Last night I got home after visiting my mother-in-law for 13 days. It started out bumpy; Ed forgot to call her to tell her that I'd caught my flight, which caused her to panic; while I was en route she left me a voicemail in which he was practically in tears - an e-mail, too - worried that something terrible had happened to one or both of us. Once I landed and got her messages, I was able to call her to relieve her, but she was again nearly in tears, worrying. She calmed down once she realized it was nothing more than a lapse, that no one was hurt. (One of Ed's employment benefits is such that I fly for free; the downside is that I don't always get a seat on my preferred flight, or I learn moments before the door closes that I'll have a seat on the flight I want. I'd asked Ed to call her to let her know I'd boarded simply because I couldn't be sure I'd have enough time to let her know myself.)
The visit was an eye-opener in ways I hadn't foreseen. I'd only met Ed's mother three times previously, and only briefly; this was the first chance I've had to spend time with her for any length of time - and was the first real opportunity I've had to see what traits Ed inherited from or was taught by his mother. Ed has already had that chance to get a better sense of me; he's spent more time with my parents, who have been more proactive in getting to know him.
Ed's parents began the process of divorcing not long after we married; they're currently separated, living about 20 miles apart. I agreed to help her with household tasks she did not feel she could manage or had not learned to do. These weren't particularly strenuous tasks, but she has a bad back, so I pulled weeds and helped rearrange patio furniture, fixed a plumbing issue until a professional could be called, etc. She also had a medical procedure scheduled, one that required her to have someone drive her; unfortunately it did not go well, so I was able to drive her around until the issue was resolved (and fortunately it turned out to have a fairly good resolution, despite a few days of worry).
What I saw was that she was extremely frightened and feeling intensely vulnerable, very unsure of herself and uncertain how to live, afraid of being in the house alone, or doing anything; she has no self-confidence in her ability to do anything. Any one thing, big or small, caused her to spiral quickly downwards. I felt badly for her, but did not allow myself to be drawn into hopelessness or pessimism, or be put in the middle of their divorce or take part in disrespect. (To be fair, she and Ed's father have been very careful to not put either Ed or myself in the middle; Ed's mother said one or two things but either she caught herself, or I cut such comments off at the pass.)

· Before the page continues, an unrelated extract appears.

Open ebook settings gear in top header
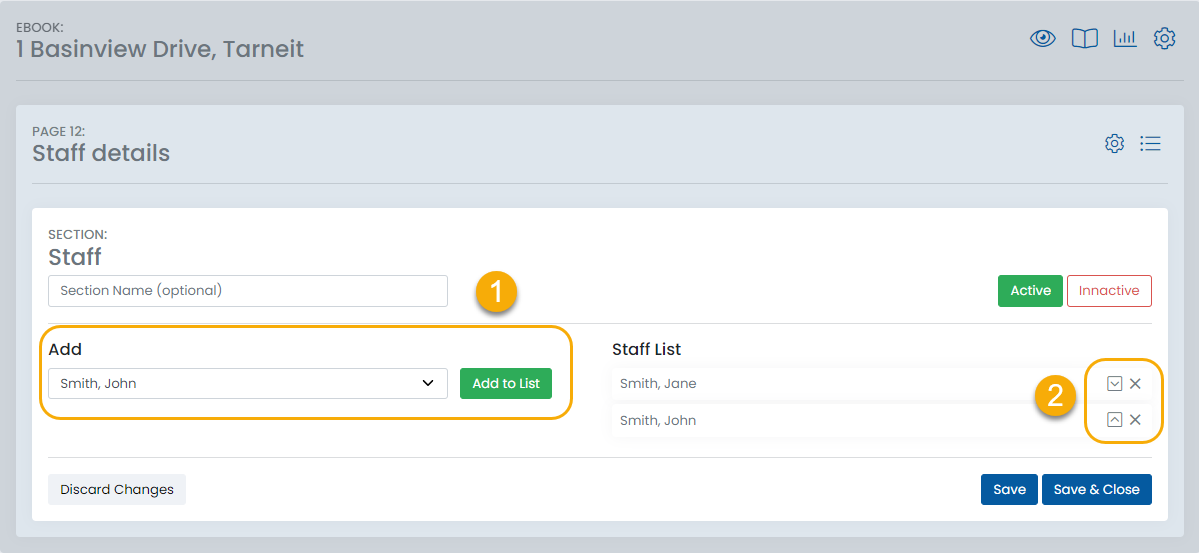Viewport: 1199px width, 553px height. (1164, 39)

The upshot of this visit was that I got to know my mother-in-law more, have a better sense of her, got to see childhood pictures of Ed, and we did have some good conversations. But more importantly, I saw how Ed himself has been taught to handle stressors, which, odd as it may sound, is actually invaluable to me because now I have a better idea how to respond.
I've been wondering how much drama is self-inflicted, the result of low self-confidence or immaturity, or not being taught to be self-sufficient. And I realized for the first time this incredible gift my parents gave me in teaching me how not to be afraid and to be self-reliant and pragmatic.